Mama always said, do not go out into the gardens of an evening. The chill can cause fevers, and fevers, as we all know, have taken the lives of many a child in our soggy English clime.

I hardly saw myself as a child, being already ten and six, but that never stopped Mama. She still fussed over me, and fussed over my sister Margaret--Peggy, we called her. She picked out our clothes, which hardly de me a fashion-plate on the week-end when I spent time with the other lads from my form. Poor Peggy was oft drowned in a forth of ribbons and lace, festooned with gossamer until she looked akin to those pictures that Mr. Doyle publicized in the papers. Had our dear Papa still been among the living, I doubt that he would have permitted such indulgence, but as we were instead living off of the estate since his succumbing to the gout, we had little choice.

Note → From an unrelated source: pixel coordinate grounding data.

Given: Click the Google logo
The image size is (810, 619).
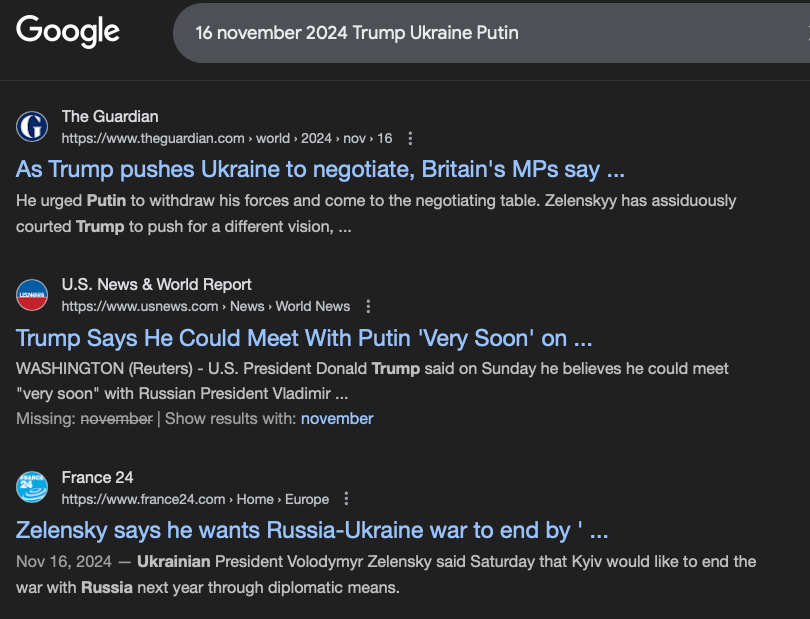Looking at the screenshot, I should coord(68,31).
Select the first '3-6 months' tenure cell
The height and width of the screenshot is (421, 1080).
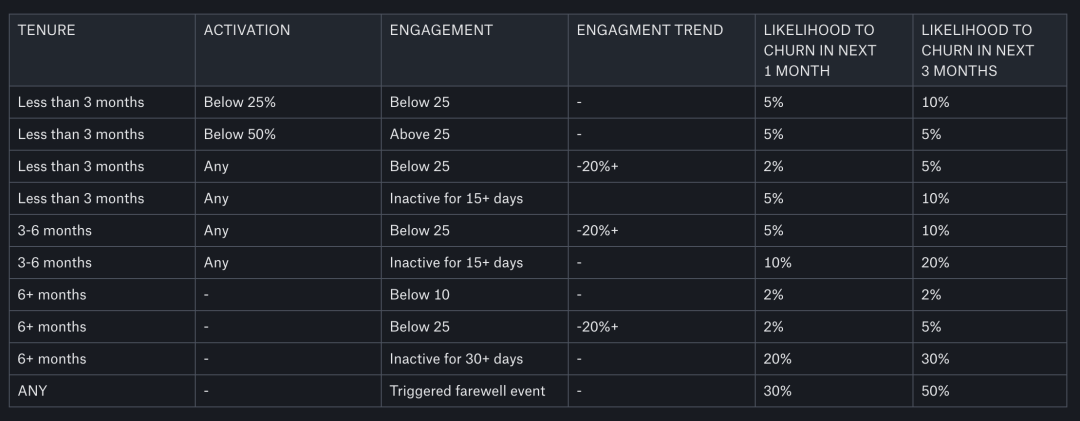pos(55,230)
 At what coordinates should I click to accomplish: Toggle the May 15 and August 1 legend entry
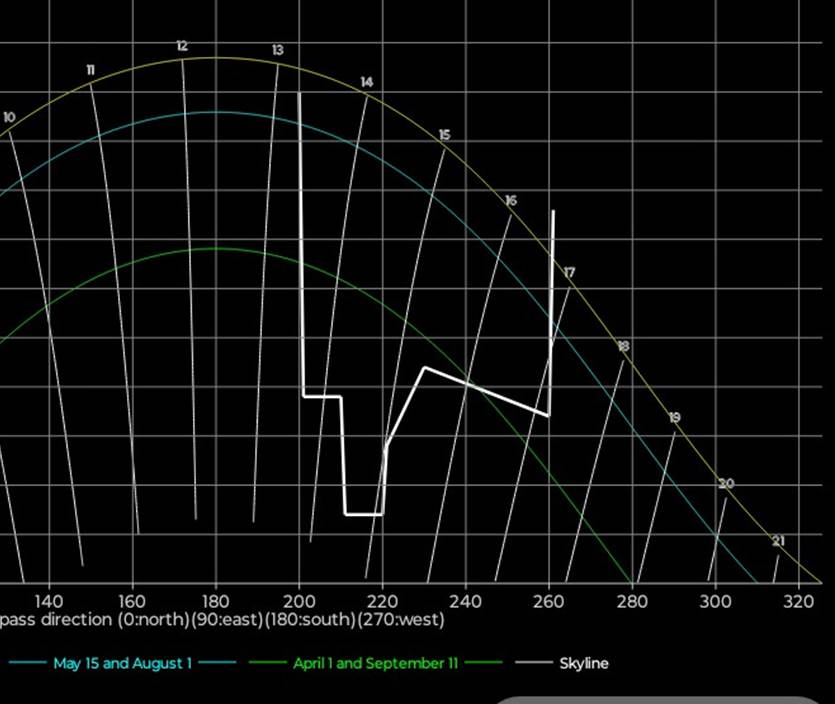click(121, 663)
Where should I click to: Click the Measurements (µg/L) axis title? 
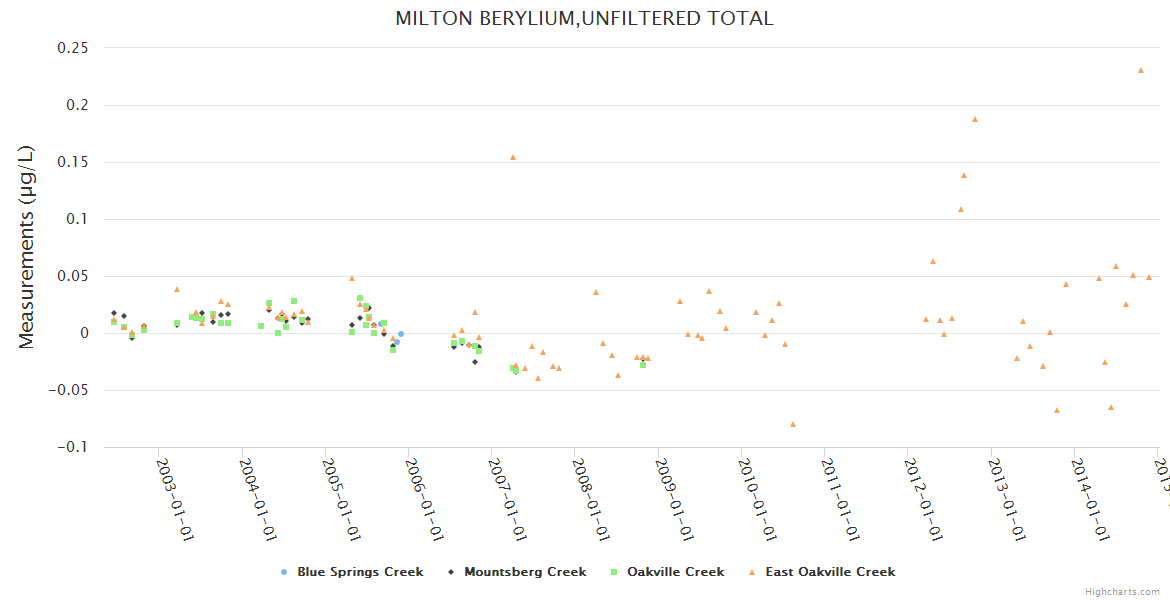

Fortunately, there was enough of a living to be had, and we did not want. The estate was large, large enough for the gardens in back to hide byways covered in ivy, all pebbled and secluded. I used to think, when I sat nestled in tree nooks with my pad and paper, that it was perhaps paths like these that the poets would walk, when they sought inspiration, but now Mama would not let me go out of an evening, even though now was the time when the mist, burned off during the day, exuded its soft tendrils past the dock leaves and the strands of flowerbeds, and the world seemed most magical.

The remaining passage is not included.